*Instructions for the task:* Retype the listing found below exactly, but leave out each picture.
═══ Entries supplied ═══
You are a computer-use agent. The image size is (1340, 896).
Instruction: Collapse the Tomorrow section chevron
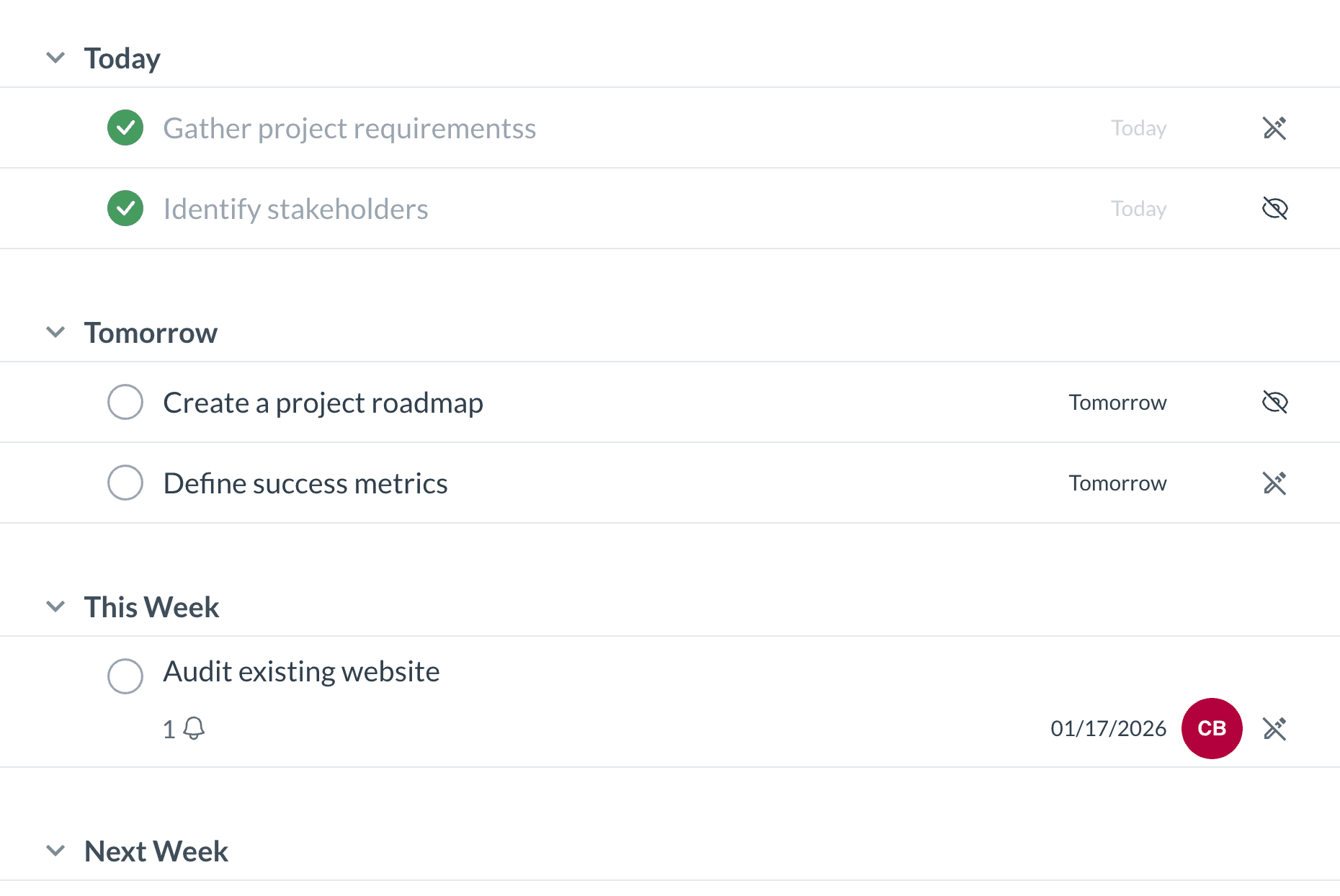click(55, 332)
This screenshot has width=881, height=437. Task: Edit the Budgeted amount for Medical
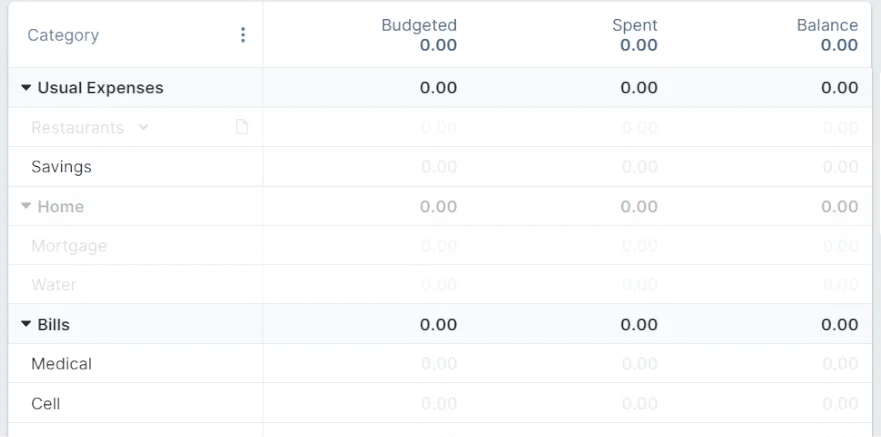click(438, 364)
═══
*Answer box:*
You are a computer-use agent. The image size is (1340, 896).
Instruction: Collapse the Tomorrow section chevron
click(55, 332)
This screenshot has width=881, height=437. Task: Edit the Budgeted amount for Medical
click(438, 364)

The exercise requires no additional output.